Given problem: Give every line of the items below as a JSON list of strings, with one string per line and blank lines omitted.

Extracted data entries:
• • • • •
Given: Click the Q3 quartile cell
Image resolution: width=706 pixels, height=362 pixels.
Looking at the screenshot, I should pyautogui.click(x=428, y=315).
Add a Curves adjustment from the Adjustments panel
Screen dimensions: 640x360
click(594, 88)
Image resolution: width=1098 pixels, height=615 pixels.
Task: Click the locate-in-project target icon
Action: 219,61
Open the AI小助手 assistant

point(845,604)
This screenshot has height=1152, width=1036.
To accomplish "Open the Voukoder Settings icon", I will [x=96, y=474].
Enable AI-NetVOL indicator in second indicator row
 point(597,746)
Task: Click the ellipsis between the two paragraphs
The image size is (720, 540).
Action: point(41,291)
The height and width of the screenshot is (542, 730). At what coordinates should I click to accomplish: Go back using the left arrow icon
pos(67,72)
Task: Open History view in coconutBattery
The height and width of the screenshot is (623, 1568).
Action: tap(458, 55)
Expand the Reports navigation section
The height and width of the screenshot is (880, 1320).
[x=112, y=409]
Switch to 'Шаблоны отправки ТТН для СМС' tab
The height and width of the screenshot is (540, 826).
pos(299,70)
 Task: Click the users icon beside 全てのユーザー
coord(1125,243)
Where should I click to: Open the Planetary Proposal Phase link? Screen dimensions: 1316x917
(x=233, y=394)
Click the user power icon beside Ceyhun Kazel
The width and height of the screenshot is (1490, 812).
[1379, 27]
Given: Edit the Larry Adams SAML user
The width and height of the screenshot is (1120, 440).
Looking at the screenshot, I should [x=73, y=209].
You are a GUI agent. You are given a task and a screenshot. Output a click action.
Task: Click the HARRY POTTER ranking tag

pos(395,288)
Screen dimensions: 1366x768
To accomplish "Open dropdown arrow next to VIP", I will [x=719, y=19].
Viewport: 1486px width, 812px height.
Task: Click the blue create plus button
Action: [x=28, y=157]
• • • • •
Response:
[
  "Given: Click the Q3 quartile cell",
  "Image resolution: width=706 pixels, height=362 pixels.",
  "Looking at the screenshot, I should pyautogui.click(x=428, y=315).",
  "Add a Curves adjustment from the Adjustments panel",
  "Screen dimensions: 640x360",
  "click(594, 88)",
  "Image resolution: width=1098 pixels, height=615 pixels.",
  "Task: Click the locate-in-project target icon",
  "Action: 219,61",
  "Open the AI小助手 assistant",
  "point(845,604)",
  "This screenshot has height=1152, width=1036.",
  "To accomplish \"Open the Voukoder Settings icon\", I will [x=96, y=474].",
  "Enable AI-NetVOL indicator in second indicator row",
  " point(597,746)",
  "Task: Click the ellipsis between the two paragraphs",
  "The image size is (720, 540).",
  "Action: point(41,291)",
  "The height and width of the screenshot is (542, 730). At what coordinates should I click to accomplish: Go back using the left arrow icon",
  "pos(67,72)",
  "Task: Open History view in coconutBattery",
  "The height and width of the screenshot is (623, 1568).",
  "Action: tap(458, 55)",
  "Expand the Reports navigation section",
  "The height and width of the screenshot is (880, 1320).",
  "[x=112, y=409]",
  "Switch to 'Шаблоны отправки ТТН для СМС' tab",
  "The height and width of the screenshot is (540, 826).",
  "pos(299,70)",
  " Task: Click the users icon beside 全てのユーザー",
  "coord(1125,243)",
  "Where should I click to: Open the Planetary Proposal Phase link? Screen dimensions: 1316x917",
  "(x=233, y=394)",
  "Click the user power icon beside Ceyhun Kazel",
  "The width and height of the screenshot is (1490, 812).",
  "[1379, 27]",
  "Given: Edit the Larry Adams SAML user",
  "The width and height of the screenshot is (1120, 440).",
  "Looking at the screenshot, I should [x=73, y=209].",
  "You are a GUI agent. You are given a task and a screenshot. Output a click action.",
  "Task: Click the HARRY POTTER ranking tag",
  "pos(395,288)",
  "Screen dimensions: 1366x768",
  "To accomplish \"Open dropdown arrow next to VIP\", I will [x=719, y=19].",
  "Viewport: 1486px width, 812px height.",
  "Task: Click the blue create plus button",
  "Action: [x=28, y=157]"
]